#### Goal of the exercise:
Return exactly the lines of the entries that start at the line containing "Close the ERP flowchart panel" and continue to the last line. Omit the pictures.

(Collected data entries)

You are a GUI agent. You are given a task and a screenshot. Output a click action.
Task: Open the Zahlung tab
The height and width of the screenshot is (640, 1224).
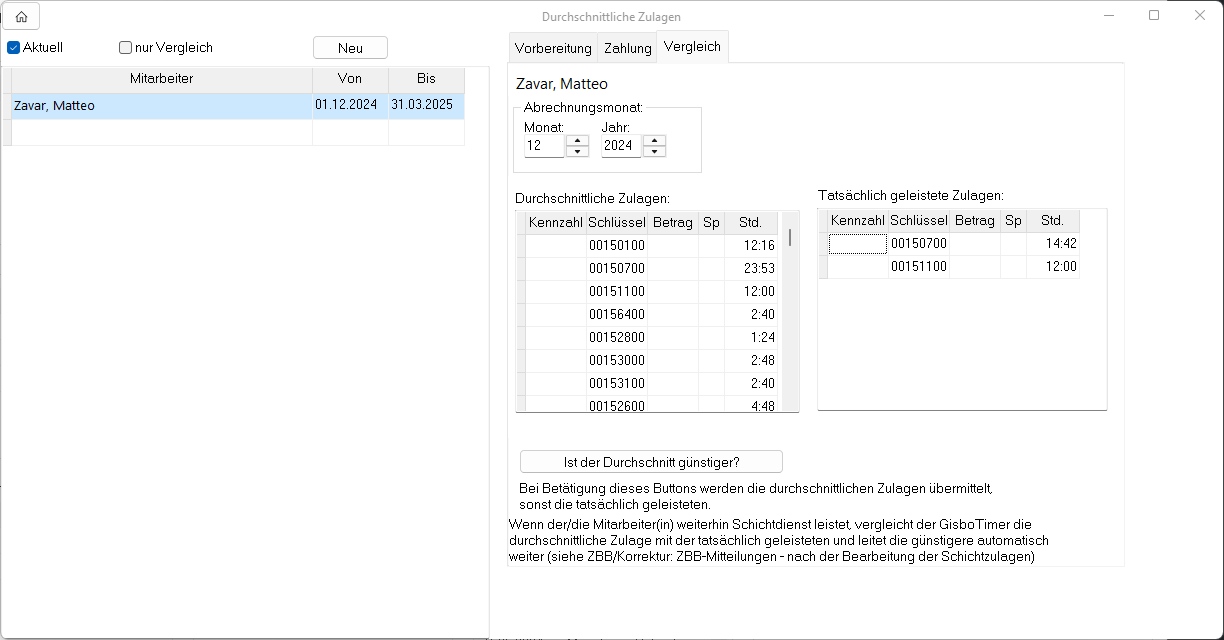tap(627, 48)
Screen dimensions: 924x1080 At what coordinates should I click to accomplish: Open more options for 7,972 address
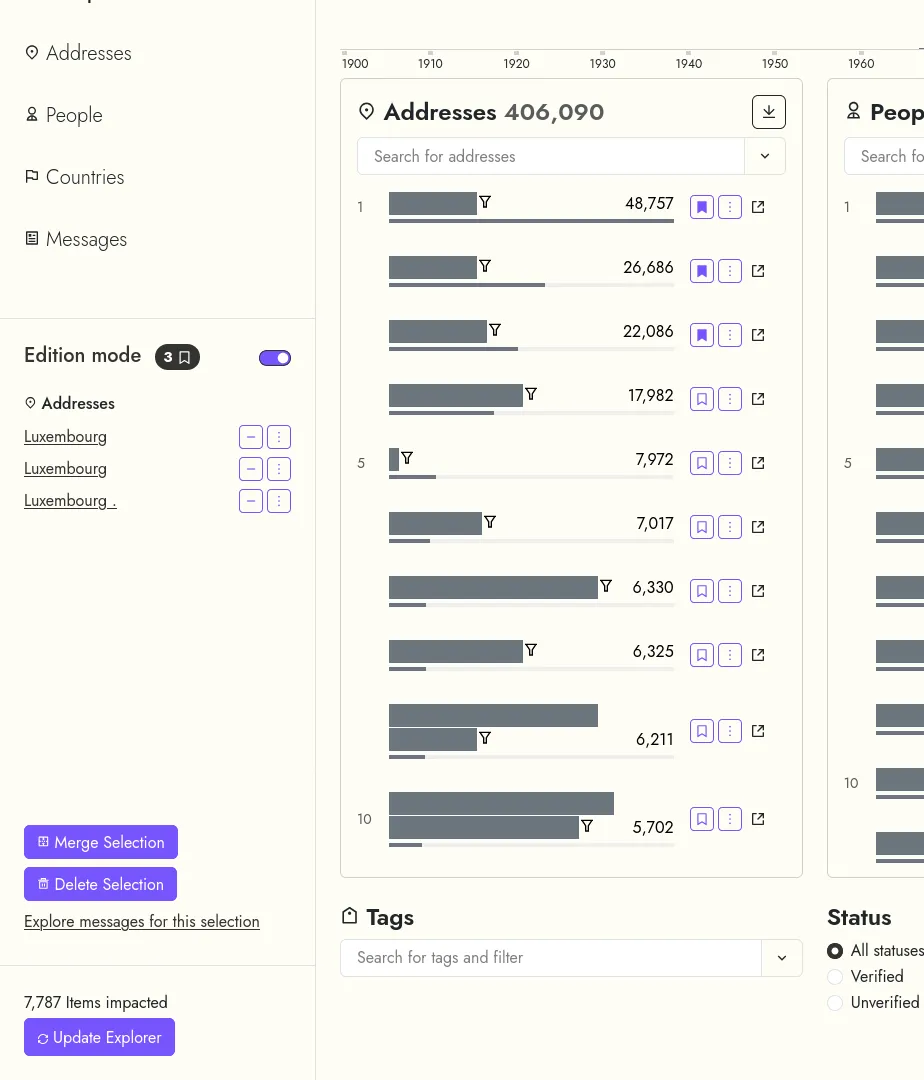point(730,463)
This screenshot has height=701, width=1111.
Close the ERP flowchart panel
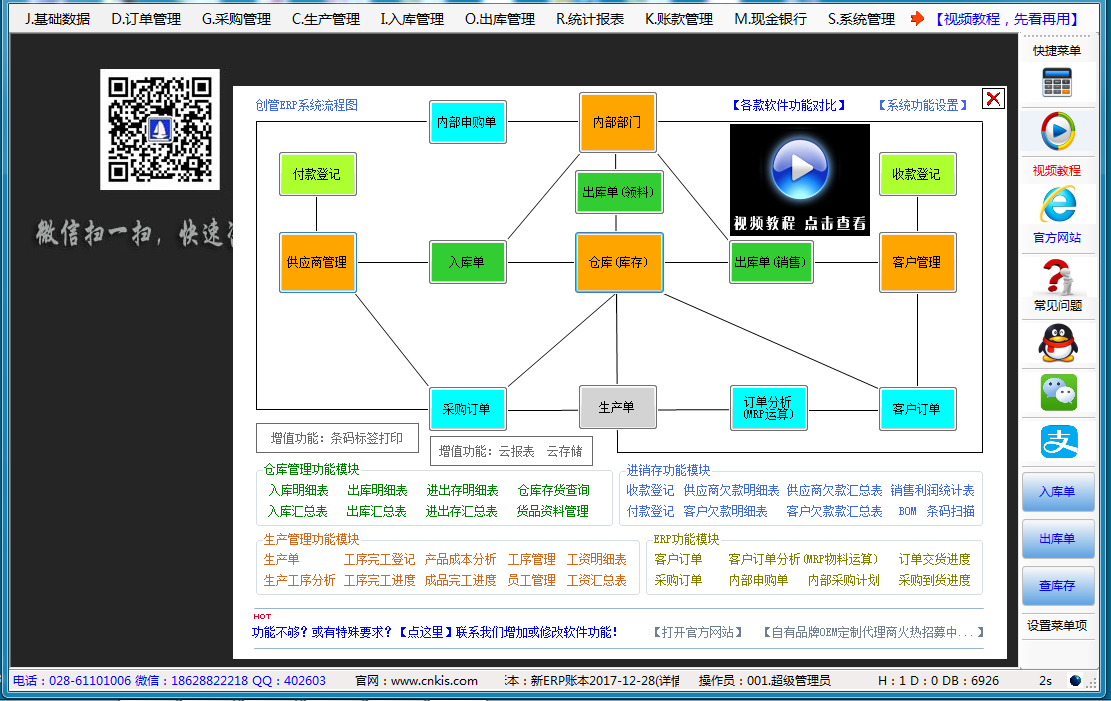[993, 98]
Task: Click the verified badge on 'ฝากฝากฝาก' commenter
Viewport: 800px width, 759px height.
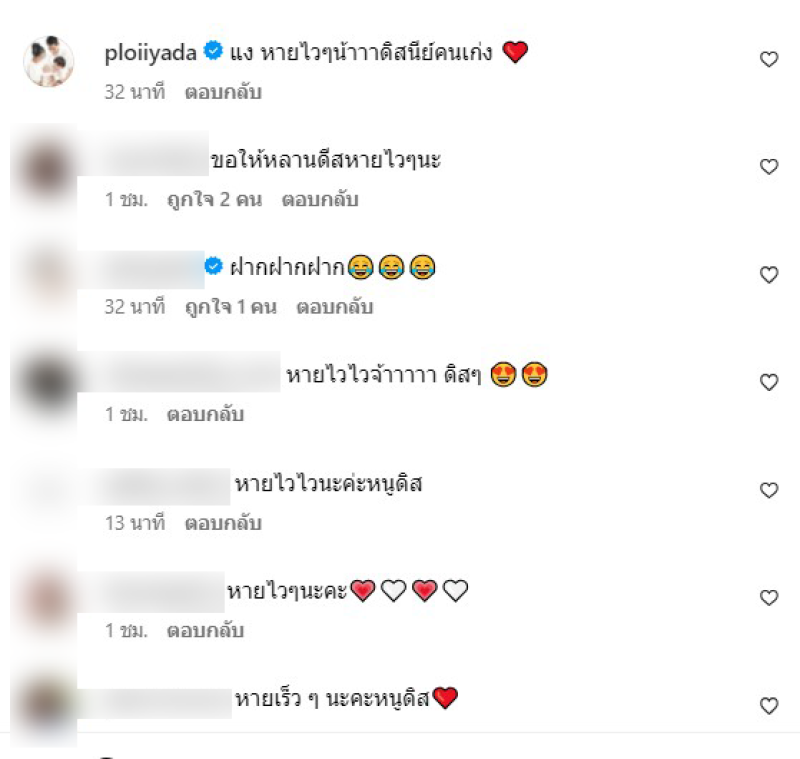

#### Answer space:
Close the ERP flowchart panel
[993, 98]
Task: Click the verified badge on 'ฝากฝากฝาก' commenter
Viewport: 800px width, 759px height.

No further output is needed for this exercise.